1. Wearing Heels With Socks
I appreciate the value of a sock, and I think that rockin' a great heel is something every girl should do, but together, it's a mystifying combination. Doesn't the sock make the heel all slidey? Aren't socks supposed to be the "hidden surprise" of all outfits, much like the toy at the bottom of the Cracker Jack box? If it's winter and it's freezing, why are you wearing a heel??? Can someone explain all these things to me please?
2. Wearing Glasses Frames Without Lenses
We get it. You want to look geek chic/smart and those Warby Parker frames are just so freakin' hot. But it's only an optical illusion. Optometrists everywhere are screaming. Zooey Deschanel was guilty of this trend in an episode of New Girl, and I just spent most of the day rewinding back to that point where she wears them to try and find the lenses. Did the kids in her class punch out the frames and now she's trying to hide it? Yes. Probably.
What are meggings? They're leggings for guys. Do you have the visual? Does it make you want to cry and burn the latest issue of Vogue? It should. It very well should.
This trend originated in Japan. It is, I kid you not, injecting saline into your forehead so that a few hours later it looks like you have a bagel...on your forehead. Why? What? Who? How? Eww? If? Huh? No? Japan? Please?
5. The Mullet Skirt and Dress
The mullet is the worst haircut in the history of bad barbers. Why the Fashion Gods decided to take this and apply it to dresses and skirts is beyond me. It shows a lack of commitment. If you want to go long, go long. If you want to show off a little leg, then heck, put on that mini-skirt and kick! Don't be Fashion Indecision 2012! Plus, it's a weird waste of fabric. Methinks, all the cut out mullet pieces are escaping to their own little planet, where they will soon come back, conquer earth, and create a Fabric Revolution singing, "Do You Hear The Discards Sing? It is the Song That Never Ends. We are going to trash you Skirt and Dress and Destroy this Fashion Trend!"
6. All Leather, All The Time
Those poor cows.
7. Skirts Over Trousers
This sounds like an 80s trend gone wrong. Except even the 80s, in all their ridiculousness, did not stoop this low. This is a major Fashion ewwwwww--that is, unless you are a person who is always cold. Then I say, why not? Wear those trousers under that skirt! You'll be warm and cozy 24/7.
If you are as tall as Mount Everest and as thin as a piece of thread, this looks good on you.
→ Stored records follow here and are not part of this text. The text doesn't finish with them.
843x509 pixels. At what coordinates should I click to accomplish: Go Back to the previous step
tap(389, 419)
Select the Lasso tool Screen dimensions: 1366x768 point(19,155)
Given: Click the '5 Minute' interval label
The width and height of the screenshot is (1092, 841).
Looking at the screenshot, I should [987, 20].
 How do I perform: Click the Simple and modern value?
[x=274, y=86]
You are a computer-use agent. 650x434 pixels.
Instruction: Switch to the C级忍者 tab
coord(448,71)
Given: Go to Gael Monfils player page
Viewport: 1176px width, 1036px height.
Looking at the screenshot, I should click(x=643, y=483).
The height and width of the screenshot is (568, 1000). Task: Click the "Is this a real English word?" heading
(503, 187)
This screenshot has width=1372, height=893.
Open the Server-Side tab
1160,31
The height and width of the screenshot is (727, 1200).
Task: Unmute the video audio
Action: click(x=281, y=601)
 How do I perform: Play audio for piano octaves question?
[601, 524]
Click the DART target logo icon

If you are not the BFG, this does not look good on you. GO BACK TO THE 90S WHERE YOU BELONG!
9. Harem Pants
Hello, Aladdin. How are you? Where is Abu? I like monkeys. Will you take me on a magic carpet ride? Will you show you me the wooorld, shining shimmering, splend—take off those Harem Pants because you aren't the adorable Aladdin after all, you are an imposter!
10. Dyeing Your Hair Grey
This is taking granny-chic too far. Yes, Kelly Osbourne did this. She doesn't get away with it. Look, if you already bake delicious cookies, love to knit, pinch small children's cheeks, and are a master at hugs, spoil everyone with chuckles and candy and...ok, now I miss my Grandma, and I have to go so she can feed me the best sweet bread roll in the history of baking.
What fashion trend do you want to forget?